The 411 on Digital Forensics - Page 2
"Security Dashboards" and Threat Scoring
Yet another group of products -- also sometimes labeled as "forensic" -- deals with vulnerability threat analysis and/or risk assessment. "These are security dashboards," Pescatore said. "Are we 'OK' or 'not OK?' Are we meeting our security policies?"
Vendors moving into this territory include RealSecure, IBM Tivoli, Computer Associates, Internet Security Systems (ISS), and Symantec with its NetRecon product.
Industry conversion in the software tools market has further muddied the waters. OpenService and netForensics are a couple of vendors now straddling the line between data filtering and threat analysis/risk assessment.
"We do threat scoring already, too," said netForensics' Oliphant. "In the future, we're going to do more with risk assessment, letting companies understand the risks and prioritize more quickly."
In January, OpenService launched a product called Security Threat Manager Suite, which integrates its earlier SystemWatch and NerveCenter software.
OpenService's new suite also adds "new threat and forensic reporting, [as well as] new management and risk assessment Web interfaces," according to Hollows.
Guidance Software, too, has been extending its reach. The new "enterprise" version of Encase runs on distributed systems. "In the past, when companies conducted forensic investigations, someone from 'legal' usually needed to go directly to the location to see what had been comprised. This was expensive, given air travel costs and lost productivity time," according to director of Guidance Software Robert Shields.
Encase Enterprise Edition consists of three main components: a "safe" server for authentication and encryption, servlet software, and a GUI-based "examiner" client interface. "There are various permissions and roles -- so you can control who has access to what files," said Shields.
Guidance claims about 30 current customers for its enterprise product, most of them in the Fortune 50. Ernst & Young has also integrated the technology into its lineup.
Some of Guidance's enterprise customers are using the product to help protect against "hostile workplace" types of lawsuits -- to prove, perhaps, that an accuser willingly downloaded porn from the Internet, rather than receiving the porn involuntarily through e-mail.
Lack of Expertise and Training Limit Widespread Use
Some analysts, though, hardly see a huge market yet for investigatory forensics tools within the enterprise. For one thing, these types of products are almost impossible to use effectively without proper training. Instead, many companies interested in pursuing an incident still tend to work with consultants, often bringing in outside law enforcement agencies, too.
"(Investigatory) forensics products are becoming easier to use, with graphical displays.

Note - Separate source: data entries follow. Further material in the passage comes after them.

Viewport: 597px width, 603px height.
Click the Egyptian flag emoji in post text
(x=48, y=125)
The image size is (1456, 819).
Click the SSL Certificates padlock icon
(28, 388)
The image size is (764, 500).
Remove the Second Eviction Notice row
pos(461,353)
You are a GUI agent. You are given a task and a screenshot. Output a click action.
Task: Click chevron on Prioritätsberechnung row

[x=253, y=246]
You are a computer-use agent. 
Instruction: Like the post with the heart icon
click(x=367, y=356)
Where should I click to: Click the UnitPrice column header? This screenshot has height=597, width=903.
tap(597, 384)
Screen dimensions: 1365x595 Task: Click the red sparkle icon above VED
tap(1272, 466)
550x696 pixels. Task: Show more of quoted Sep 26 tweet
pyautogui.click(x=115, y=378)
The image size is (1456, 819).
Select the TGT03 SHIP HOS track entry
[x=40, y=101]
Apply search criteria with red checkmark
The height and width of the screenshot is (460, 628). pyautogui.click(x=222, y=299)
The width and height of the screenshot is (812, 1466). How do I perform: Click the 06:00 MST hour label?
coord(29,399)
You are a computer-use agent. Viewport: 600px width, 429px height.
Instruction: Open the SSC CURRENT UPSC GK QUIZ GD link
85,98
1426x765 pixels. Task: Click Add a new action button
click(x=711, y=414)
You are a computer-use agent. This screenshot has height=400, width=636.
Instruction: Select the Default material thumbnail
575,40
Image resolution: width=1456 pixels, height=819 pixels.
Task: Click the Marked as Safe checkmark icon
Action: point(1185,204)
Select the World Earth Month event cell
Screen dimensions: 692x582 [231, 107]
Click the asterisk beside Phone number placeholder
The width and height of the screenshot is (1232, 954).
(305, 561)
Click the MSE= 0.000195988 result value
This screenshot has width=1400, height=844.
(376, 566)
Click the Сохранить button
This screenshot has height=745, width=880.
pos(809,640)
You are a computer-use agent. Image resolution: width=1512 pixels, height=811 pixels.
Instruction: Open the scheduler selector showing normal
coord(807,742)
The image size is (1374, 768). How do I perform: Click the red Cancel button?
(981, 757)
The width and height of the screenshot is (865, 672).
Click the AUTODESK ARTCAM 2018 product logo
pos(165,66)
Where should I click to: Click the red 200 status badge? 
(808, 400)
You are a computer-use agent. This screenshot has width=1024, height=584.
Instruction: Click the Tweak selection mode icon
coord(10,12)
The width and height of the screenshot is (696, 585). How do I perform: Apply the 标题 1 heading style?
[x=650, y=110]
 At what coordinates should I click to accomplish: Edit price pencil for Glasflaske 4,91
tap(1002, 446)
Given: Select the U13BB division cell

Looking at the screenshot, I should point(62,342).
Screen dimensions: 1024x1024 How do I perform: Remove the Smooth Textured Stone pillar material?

We do see some of the larger companies making investments in them. But most companies don't use these kinds of products enough to 'stay expert' with them. Also, 'non-expert' network managers are very unlikely be asked to use these tools. You need a lot of skills to be able to be able to preserve evidence," according to Pescatore.
Many, but not all, of the forensics experts at enterprises are former law enforcement officers, as opposed to computer security wizards or network administrators, according to Shields. "Some of the law enforcement people aren't that computer literate."
Training in investigative forensics is available through vendors and consultancies. Many observers, though, note a dearth of university-level programs. For people interested in expanding their skill sets, NTI is now holding a series of three-day forensics courses in Gresham, Oregon.
Grads get three credit hours, plus a professional certificate of completion from Oregon State University. Elsewhere, a company called CompuForensics is running courses through accredited colleges and universities in Pennsylvania, Ohio, Tennessee, and Texas.